Neurology researchers map brain changes during pregnancy

Research

24 Nov 2022

Neuroscientists have identified “selective and robust” changes in neural architecture and neural network organisation during pregnancy that appear to be linked to maternal behaviour.

While the findings are purely correlational, the changes may contribute to behaviours such as mum-bub bonding, nesting and physiological responses to cues from the baby, the researchers say.

The international team followed 40 women before, during, and after pregnancy and then one year post-partum, plus a control group of the same size who did not become pregnant during the study.

Regular scans were performed including MRI, diffusion weighted imaging, 1H-nuclear magnetic resonance spectroscopy and resting state functional MRI acquisitions to comprehensively investigate the impact of pregnancy on the human brain.

At the same time, they acquired profiles of their subjects’ hormonal changes based on biological samples collected every four weeks, in combination with factors like sleep and stress.

A key finding was functional connectivity increased during pregnancy in the Default Mode Network (DMN) – the group of interconnected brain regions that are most active when the mother is at rest – which returned to baseline levels a year after the birth of the child.

Additionally, the authors found an association between DMN functional activity during pregnancy and measures of mother-infant bonding in the late post-partum stage.

They also confirmed previously observed changes in the grey matter volume of the DMN during pregnancy.

These changes were correlated with pregnancy hormone levels, primarily third-trimester oestradiol, while no associations were found with other factors such as stress and sleep.

Alterations in white matter structure were not observed during pregnancy.

Writing in Nature Communications (link here), the team led by Dr Elseline Hoeksma of the Brain and Development Research Center, Leiden University, Netherlands, noted pregnancy represented a “monumental transition and one of the most extreme endocrine events of life”.

Even more subtle changes in sex steroid hormone levels were known to impact brain structure in function, the authors pointed out.

“The endocrine climate of pregnancy thus represents a likely candidate for anatomically shaping the female brain during this transitional period,” they wrote.

“The observed findings suggest that especially the unparalleled oestrogen exposure in the final stages of pregnancy may play a primary role in the induction of pregnancy-related structural neuroplasticity.”

Interestingly, associations were also observed between the neural changes across pregnancy and the subsequent development of mother-infant bonding across the postpartum period, including correlations with further changes in measures of infant-directed hostility and the pleasure experienced by the mother in the interaction with her infant.

“These findings suggest that the neural changes of pregnancy may render a blueprint that facilitates the subsequent development of the mother-infant relationship, which could then potentially be further reinforced by the interaction with the infant,” the authors wrote.

They added that the changes related to measures of maternal-fetal bonding, nesting behaviour and the physiological responsiveness to infant cues, and predicted measures of mother-infant bonding and bonding impairments.

“These findings suggest there are selective pregnancy-related modifications in brain structure and function that may facilitate peripartum maternal processes of key relevance to the mother-infant dyad,” they wrote.

__Study material__:
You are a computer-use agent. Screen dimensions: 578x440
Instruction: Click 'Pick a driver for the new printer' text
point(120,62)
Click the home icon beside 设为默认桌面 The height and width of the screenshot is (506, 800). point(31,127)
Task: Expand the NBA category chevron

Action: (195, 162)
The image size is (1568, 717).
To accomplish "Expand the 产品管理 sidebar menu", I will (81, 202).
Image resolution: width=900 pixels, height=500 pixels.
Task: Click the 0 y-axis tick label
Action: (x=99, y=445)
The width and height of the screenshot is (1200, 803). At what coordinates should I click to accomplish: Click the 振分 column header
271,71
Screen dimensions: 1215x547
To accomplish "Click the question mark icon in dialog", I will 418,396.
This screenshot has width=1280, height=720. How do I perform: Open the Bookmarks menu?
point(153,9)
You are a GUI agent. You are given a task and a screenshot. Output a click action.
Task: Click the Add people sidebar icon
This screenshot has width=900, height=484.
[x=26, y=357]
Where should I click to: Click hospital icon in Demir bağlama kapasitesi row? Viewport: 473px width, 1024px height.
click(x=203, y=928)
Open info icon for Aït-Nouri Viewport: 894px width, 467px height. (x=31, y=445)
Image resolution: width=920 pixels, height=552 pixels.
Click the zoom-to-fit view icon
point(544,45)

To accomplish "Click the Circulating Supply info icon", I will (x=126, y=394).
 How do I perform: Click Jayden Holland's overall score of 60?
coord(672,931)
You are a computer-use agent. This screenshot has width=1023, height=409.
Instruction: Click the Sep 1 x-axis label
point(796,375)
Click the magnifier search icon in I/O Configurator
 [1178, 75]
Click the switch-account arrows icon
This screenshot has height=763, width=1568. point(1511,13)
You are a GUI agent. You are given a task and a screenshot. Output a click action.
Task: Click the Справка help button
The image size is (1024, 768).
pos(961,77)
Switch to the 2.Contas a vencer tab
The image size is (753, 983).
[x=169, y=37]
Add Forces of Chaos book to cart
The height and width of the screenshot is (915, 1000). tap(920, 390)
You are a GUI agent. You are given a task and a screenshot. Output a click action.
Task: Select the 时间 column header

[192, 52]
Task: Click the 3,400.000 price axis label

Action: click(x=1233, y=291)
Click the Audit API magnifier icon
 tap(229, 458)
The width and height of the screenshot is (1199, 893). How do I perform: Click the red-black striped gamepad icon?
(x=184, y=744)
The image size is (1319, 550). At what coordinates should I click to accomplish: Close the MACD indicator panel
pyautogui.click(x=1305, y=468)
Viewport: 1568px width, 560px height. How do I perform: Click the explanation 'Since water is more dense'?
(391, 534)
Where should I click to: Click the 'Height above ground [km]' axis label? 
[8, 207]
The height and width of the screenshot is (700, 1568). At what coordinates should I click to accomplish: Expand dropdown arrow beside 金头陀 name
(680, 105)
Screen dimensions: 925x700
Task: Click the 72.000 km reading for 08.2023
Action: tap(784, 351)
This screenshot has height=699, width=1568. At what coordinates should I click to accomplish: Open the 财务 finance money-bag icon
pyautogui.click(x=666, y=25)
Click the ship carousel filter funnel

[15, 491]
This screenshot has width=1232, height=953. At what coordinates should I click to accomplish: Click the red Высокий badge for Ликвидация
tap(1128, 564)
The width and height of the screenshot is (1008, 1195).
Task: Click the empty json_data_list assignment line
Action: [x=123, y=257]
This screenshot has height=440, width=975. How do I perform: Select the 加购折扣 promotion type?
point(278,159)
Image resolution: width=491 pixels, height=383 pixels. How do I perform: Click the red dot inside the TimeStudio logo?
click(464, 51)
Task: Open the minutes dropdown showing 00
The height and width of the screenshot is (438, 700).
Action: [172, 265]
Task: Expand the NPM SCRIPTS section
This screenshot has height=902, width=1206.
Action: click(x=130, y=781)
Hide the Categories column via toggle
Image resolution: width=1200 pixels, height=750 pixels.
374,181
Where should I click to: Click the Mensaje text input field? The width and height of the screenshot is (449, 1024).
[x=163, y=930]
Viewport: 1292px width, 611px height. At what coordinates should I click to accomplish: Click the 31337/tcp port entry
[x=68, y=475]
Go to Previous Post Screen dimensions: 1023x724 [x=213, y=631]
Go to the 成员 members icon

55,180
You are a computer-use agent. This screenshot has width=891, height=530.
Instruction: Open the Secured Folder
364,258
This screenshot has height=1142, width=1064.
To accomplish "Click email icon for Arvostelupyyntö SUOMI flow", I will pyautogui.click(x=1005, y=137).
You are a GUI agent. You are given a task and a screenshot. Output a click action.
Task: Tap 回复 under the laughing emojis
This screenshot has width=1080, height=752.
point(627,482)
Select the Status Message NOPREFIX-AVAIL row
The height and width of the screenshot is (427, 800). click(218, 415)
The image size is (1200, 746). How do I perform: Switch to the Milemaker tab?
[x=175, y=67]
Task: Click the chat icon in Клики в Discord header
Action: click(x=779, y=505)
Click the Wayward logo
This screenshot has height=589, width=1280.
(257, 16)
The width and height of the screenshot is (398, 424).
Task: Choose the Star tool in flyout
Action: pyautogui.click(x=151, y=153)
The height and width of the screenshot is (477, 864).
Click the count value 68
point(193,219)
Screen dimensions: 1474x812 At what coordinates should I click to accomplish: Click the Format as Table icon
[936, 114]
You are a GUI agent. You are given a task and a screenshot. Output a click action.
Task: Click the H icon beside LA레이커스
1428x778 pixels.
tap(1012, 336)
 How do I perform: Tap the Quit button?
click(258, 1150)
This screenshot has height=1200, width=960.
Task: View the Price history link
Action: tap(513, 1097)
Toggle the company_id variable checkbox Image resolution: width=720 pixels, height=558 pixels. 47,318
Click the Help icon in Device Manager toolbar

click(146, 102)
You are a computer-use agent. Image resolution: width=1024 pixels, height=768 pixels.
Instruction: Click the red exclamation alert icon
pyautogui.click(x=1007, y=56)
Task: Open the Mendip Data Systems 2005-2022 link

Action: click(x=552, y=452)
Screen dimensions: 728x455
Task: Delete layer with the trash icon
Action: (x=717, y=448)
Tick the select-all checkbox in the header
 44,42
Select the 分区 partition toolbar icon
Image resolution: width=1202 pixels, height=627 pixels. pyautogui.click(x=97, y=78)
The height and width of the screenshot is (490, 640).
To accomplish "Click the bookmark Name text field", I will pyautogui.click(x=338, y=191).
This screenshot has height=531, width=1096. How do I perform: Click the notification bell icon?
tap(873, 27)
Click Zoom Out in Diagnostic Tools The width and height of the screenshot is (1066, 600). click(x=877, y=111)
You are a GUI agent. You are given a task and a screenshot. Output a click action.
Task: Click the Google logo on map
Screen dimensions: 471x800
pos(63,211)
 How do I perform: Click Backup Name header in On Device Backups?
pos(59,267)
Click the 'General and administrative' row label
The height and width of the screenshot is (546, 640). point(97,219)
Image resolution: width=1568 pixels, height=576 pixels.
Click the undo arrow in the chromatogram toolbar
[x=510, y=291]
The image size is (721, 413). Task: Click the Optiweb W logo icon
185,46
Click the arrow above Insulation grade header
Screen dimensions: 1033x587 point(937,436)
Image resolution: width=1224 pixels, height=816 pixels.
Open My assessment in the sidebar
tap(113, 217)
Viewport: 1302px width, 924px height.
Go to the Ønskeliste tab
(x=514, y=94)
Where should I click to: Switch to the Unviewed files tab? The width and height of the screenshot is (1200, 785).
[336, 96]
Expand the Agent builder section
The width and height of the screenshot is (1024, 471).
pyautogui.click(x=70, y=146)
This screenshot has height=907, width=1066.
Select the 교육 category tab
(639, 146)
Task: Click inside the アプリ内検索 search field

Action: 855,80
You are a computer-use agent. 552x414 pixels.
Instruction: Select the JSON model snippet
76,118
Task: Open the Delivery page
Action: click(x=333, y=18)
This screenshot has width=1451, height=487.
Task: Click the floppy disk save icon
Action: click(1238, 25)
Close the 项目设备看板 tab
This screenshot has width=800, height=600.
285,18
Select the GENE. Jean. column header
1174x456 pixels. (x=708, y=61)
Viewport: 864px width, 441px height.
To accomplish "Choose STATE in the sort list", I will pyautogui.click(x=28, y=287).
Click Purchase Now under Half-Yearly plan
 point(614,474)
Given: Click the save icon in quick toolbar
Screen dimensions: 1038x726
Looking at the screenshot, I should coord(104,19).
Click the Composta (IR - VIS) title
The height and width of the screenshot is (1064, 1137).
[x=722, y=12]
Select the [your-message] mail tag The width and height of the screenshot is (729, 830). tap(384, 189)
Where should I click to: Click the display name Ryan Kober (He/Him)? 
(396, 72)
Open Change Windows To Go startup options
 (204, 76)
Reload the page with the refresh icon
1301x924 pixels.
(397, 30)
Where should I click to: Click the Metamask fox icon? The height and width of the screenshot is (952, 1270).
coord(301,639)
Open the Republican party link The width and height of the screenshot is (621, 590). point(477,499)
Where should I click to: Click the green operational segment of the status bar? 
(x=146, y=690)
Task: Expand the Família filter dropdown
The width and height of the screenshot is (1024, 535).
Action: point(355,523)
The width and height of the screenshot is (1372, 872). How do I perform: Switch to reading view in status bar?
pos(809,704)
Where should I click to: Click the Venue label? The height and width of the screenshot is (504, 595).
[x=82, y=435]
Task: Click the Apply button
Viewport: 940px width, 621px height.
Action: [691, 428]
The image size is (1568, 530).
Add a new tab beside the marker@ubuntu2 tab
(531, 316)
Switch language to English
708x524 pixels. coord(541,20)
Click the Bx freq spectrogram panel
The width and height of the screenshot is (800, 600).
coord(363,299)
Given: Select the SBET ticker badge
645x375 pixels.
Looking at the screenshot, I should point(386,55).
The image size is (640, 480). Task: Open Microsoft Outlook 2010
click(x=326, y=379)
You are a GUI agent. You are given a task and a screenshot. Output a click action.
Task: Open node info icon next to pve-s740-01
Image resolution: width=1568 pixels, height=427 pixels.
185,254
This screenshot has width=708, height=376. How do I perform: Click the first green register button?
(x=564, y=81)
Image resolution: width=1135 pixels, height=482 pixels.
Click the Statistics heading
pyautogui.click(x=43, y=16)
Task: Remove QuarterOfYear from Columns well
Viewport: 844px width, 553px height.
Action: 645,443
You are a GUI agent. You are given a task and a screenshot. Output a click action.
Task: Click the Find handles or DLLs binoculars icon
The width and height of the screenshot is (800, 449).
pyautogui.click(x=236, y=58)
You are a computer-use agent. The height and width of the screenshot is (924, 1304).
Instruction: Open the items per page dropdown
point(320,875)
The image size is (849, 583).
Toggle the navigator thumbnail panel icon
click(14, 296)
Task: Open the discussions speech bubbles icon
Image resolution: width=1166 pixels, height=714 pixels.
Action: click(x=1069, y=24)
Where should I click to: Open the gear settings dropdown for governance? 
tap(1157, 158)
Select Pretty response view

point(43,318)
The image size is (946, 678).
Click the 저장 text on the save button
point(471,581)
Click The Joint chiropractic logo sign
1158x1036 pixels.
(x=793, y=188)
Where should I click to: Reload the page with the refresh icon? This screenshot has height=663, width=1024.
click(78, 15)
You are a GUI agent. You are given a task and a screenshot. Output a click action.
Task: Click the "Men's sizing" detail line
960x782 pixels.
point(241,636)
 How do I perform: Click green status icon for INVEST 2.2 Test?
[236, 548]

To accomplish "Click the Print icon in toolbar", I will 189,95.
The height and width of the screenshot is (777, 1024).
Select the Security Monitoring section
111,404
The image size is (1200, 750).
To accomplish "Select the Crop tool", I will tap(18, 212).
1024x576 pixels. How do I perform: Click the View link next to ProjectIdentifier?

__Set of tasks__:
1. In the article on brain changes during pregnancy, why did the authors consider the endocrine climate of pregnancy a likely candidate for anatomically shaping the female brain? Answer in one to three sentences.
2. Echo the part of the article on brain changes during pregnancy between "A key finding" and "DMN during pregnancy.", inclusive.

__List of answers__:
1. The authors describe pregnancy as a monumental transition and one of the most extreme endocrine events of life. They also note that even more subtle changes in sex steroid hormone levels were already known to affect the brain. The far larger hormonal shifts of pregnancy therefore make it a likely force in reshaping the brain.

2.
A key finding was functional connectivity increased during pregnancy in the Default Mode Network (DMN) – the group of interconnected brain regions that are most active when the mother is at rest – which returned to baseline levels a year after the birth of the child.

Additionally, the authors found an association between DMN functional activity during pregnancy and measures of mother-infant bonding in the late post-partum stage.

They also confirmed previously observed changes in the grey matter volume of the DMN during pregnancy.